Purpose: After a change to our electronic health record, there was a noticeable decrease in compliance with admission medication reconciliation. We aimed to improve our rate of medication reconciliation upon admission to our institution by generating a personalized automatic email to any provider who did not perform a medication reconciliation upon admitting a patient to the hospital. The data presented here is abstracted from our larger project and is specific to the internal medicine resident teaching service.

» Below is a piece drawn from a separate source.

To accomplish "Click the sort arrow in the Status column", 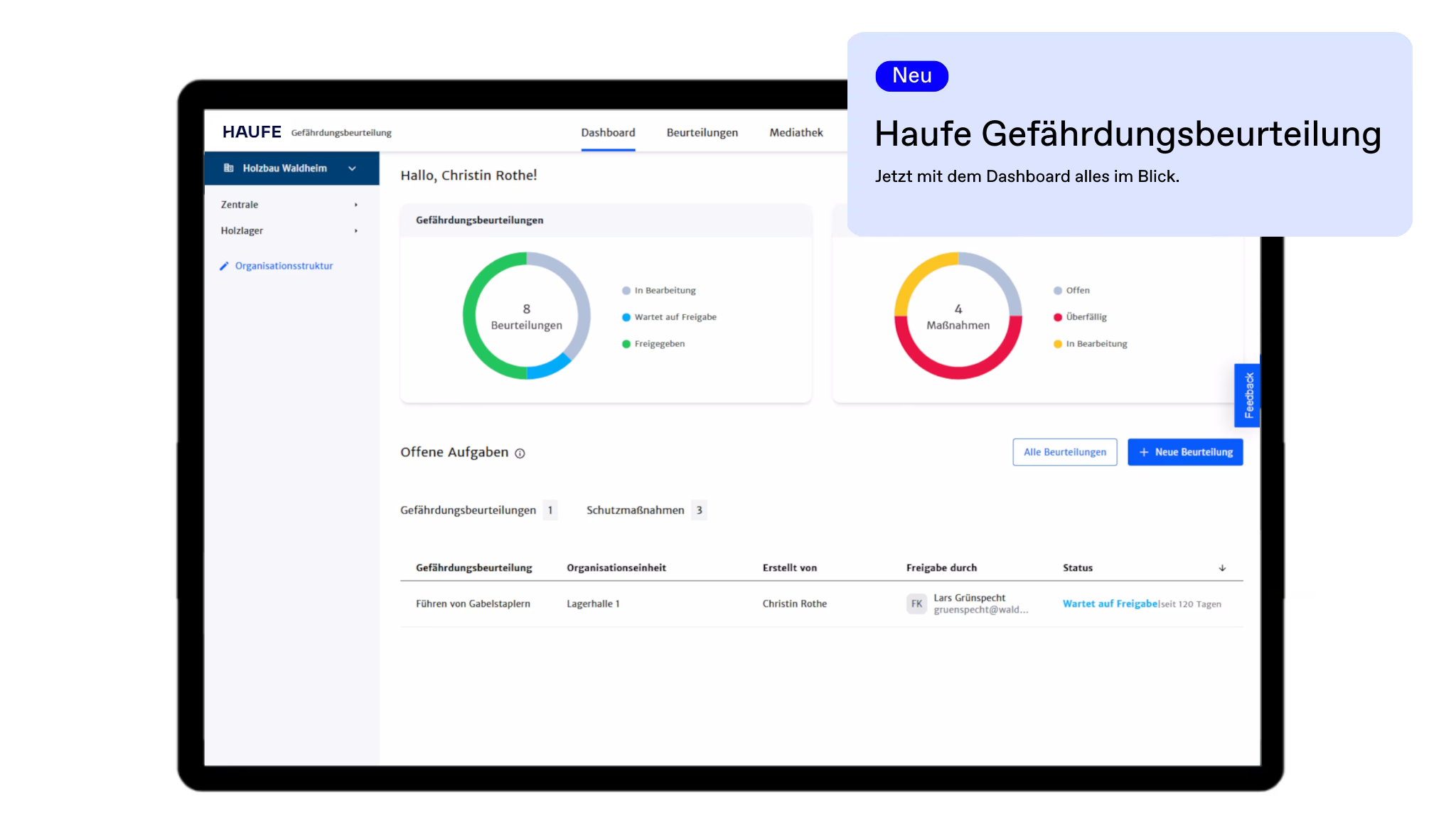I will click(x=1222, y=568).
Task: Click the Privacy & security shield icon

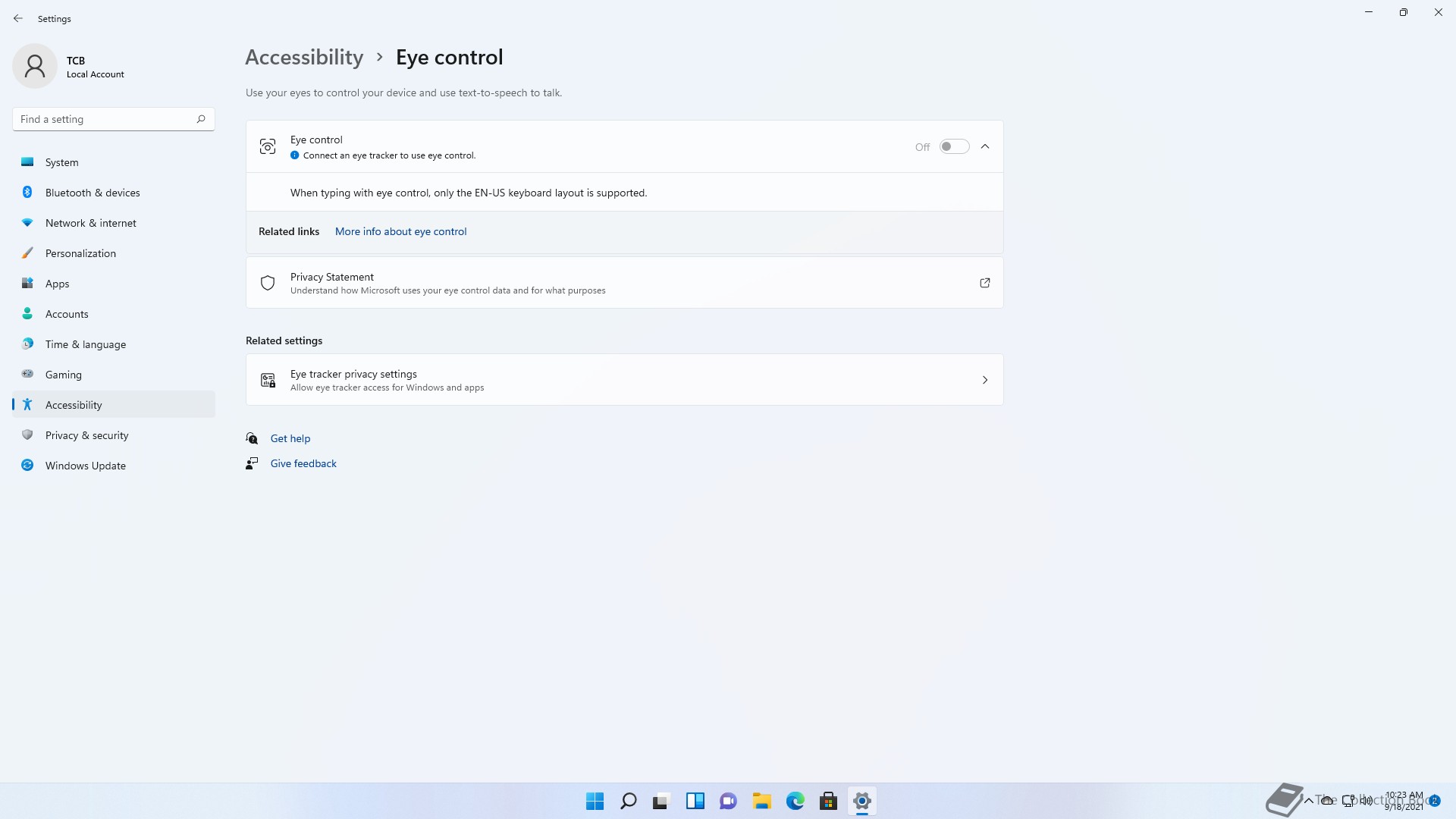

Description: We generated a report through a Structured Query Language (SQL), a programming language that allows for custom reports of a specific subset of data from a large database such as one used to store electronic health records. This report generated a list of patients who were currently admitted to the hospital but had incomplete medication reconciliation, along with the name of the provider who had put the admission orders in the electronic health record. We then wrote a macro in visual basic that was executed in Microsoft Excel that automatically generated an email to the admitting resident reminding them upon admission, a medication reconciliation needed to be performed. Based on resident feedback, we realized many residents were performing the medication reconciliation but not clicking on a specific button that stated it was done and finalized the process. This button was a new addition to our electronic medical record in July 2014. We then performed a second intervention by modifying our email to remind them to click the button. After receiving feedback that indicated the providers did not know where the button was, we performed a third intervention and modified our email again to add a screenshot of the location of the button.

Our baseline admission medication reconciliation completion compliance rate from May to June of 2015 was 46.23%. The compliance rate declined to 35.44% after the introduction of a new residency class on July 1st. After sending email reminders (Intervention #1), compliance increased to 39.66%. After adding the reminder to click the button (Intervention #2), compliance increased to 60.07%. After adding a screenshot to the email (Intervention #3), compliance increased to 70.57%

Conclusions: Using automatic, personalized, and targeted electronic reminder emails that included educational tips on how to complete the medication reconciliation has been an effective tool to increase our compliance rate and meet the standards set by CMS.